The first thousand days of a child’s life are vital for their optimal physical and mental development and the realization of their full potential. The lack of adequate nutrition, quality healthcare and prevention services, vaccination, affordable medicines, learning activities, child protection measures, and opportunities for decent housing and safe living influence children’s life trajectories, resulting in social and health inequalities which will affect the rest of their lives. Therefore, early interventions are essential for reducing disparities between population groups and achieve social justice across Europe, especially for Roma – the most marginalized and disadvantaged population in Europe.

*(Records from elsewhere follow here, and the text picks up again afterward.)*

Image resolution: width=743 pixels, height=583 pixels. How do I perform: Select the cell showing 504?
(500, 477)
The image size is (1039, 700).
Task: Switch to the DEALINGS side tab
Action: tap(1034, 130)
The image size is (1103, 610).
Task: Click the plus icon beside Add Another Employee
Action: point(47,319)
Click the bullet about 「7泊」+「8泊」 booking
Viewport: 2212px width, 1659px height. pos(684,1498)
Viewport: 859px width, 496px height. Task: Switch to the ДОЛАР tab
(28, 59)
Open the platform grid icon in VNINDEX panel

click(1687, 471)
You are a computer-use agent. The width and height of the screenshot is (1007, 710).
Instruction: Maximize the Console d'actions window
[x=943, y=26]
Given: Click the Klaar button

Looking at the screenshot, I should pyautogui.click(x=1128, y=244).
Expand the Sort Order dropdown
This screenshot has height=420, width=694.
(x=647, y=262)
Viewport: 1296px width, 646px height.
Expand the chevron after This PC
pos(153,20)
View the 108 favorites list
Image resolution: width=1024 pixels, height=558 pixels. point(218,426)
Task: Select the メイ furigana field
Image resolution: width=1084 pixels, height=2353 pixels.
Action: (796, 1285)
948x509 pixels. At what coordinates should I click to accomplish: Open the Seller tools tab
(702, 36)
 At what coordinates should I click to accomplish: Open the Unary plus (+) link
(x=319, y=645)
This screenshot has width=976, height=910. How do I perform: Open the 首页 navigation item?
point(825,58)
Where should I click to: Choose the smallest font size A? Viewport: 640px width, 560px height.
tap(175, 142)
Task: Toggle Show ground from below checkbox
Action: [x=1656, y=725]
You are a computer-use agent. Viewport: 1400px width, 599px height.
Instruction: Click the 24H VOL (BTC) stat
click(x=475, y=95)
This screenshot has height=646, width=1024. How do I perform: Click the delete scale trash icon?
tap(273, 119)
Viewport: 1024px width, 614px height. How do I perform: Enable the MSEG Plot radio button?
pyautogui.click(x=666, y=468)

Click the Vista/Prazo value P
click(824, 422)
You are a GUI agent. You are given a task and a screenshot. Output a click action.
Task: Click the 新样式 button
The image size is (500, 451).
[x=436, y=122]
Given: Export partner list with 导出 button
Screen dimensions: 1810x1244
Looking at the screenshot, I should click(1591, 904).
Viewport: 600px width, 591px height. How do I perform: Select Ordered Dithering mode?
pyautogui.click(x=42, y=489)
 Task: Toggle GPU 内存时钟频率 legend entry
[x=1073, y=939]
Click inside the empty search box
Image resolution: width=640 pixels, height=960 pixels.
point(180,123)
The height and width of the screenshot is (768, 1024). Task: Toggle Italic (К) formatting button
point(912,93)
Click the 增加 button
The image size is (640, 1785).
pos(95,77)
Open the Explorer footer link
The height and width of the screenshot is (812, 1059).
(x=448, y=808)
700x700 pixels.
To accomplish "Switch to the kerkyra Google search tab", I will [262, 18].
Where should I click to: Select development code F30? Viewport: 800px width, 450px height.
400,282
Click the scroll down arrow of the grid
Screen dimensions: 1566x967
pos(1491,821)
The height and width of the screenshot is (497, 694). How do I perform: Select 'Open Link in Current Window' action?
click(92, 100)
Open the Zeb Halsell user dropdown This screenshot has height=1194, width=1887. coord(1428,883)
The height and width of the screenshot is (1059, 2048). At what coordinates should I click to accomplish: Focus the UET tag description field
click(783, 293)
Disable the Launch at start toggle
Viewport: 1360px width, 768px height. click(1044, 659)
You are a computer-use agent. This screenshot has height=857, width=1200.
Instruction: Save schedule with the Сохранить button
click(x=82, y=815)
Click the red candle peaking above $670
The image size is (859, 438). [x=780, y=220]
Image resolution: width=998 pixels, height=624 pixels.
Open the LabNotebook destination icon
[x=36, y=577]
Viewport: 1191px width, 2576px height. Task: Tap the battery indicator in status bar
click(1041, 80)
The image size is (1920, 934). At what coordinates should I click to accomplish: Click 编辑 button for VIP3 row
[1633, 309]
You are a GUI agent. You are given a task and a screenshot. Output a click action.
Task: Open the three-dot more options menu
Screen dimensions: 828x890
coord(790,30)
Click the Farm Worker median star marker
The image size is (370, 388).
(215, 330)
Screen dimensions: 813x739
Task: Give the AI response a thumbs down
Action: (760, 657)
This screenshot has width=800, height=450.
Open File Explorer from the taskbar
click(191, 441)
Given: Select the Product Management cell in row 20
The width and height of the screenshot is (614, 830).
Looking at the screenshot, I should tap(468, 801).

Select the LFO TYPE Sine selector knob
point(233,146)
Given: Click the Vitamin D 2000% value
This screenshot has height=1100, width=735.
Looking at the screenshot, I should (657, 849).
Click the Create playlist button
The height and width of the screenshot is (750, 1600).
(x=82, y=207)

Despite the implementation of the National Roma Integration Strategies in recent years, Roma children remain widely exposed to poverty and social exclusion affecting living conditions, mother and children’s health, child safety and early childhood development as a whole. Substandard living conditions, outdated or missing infrastructure, poor access to drinking water, and public services such as waste management and public transportation, are additional barriers for Roma children preventing their healthy growth. Consequently, Roma are highly vulnerable to poor health and health inequalities, which have continued to widen in the wake of COVID-19.
Tackling inequalities in health, education and living conditions from the first years of life must be a priority for the EU’s post-2020 Roma Equality and Inclusion framework as well as the National Strategies which will be developed by EU Member States. They should promote a positive and sustainable change regarding the social and economic situation of Roma population whilst combating the discrimination and social exclusion of Roma children.
The International Step by Step Association, in cooperation with the European Public Health Alliance, the Romani Early Years Network, the Institute for Development Policies (Romania) and Skola dokoran (Wide Open School-Slovakia) have made several recommendations in the strategic areas necessary to ensure every child gets the good start in life they need, and are based on the Nurturing Care Framework for Early Childhood Development promoted by the World Health Organization and aim to address the disparities in access to health, housing, income, social and early childhood development services of vulnerable Roma children, focusing on the crucial period between birth and 3 years of age.
These recommendations are the result of a project implemented in Slovakia and Romania, involving strategic stakeholders, including Roma communities and health mediators advancing a comprehensive and holistic policy approach towards early childhood development. Although the project activities have been implemented in Romania and Slovakia, the project findings provide a strong basis for improving early childhood development services across all EU Member States and make them more inclusive and sustainable by addressing the public health, social, economic, environmental and human rights issues faced by Roma children.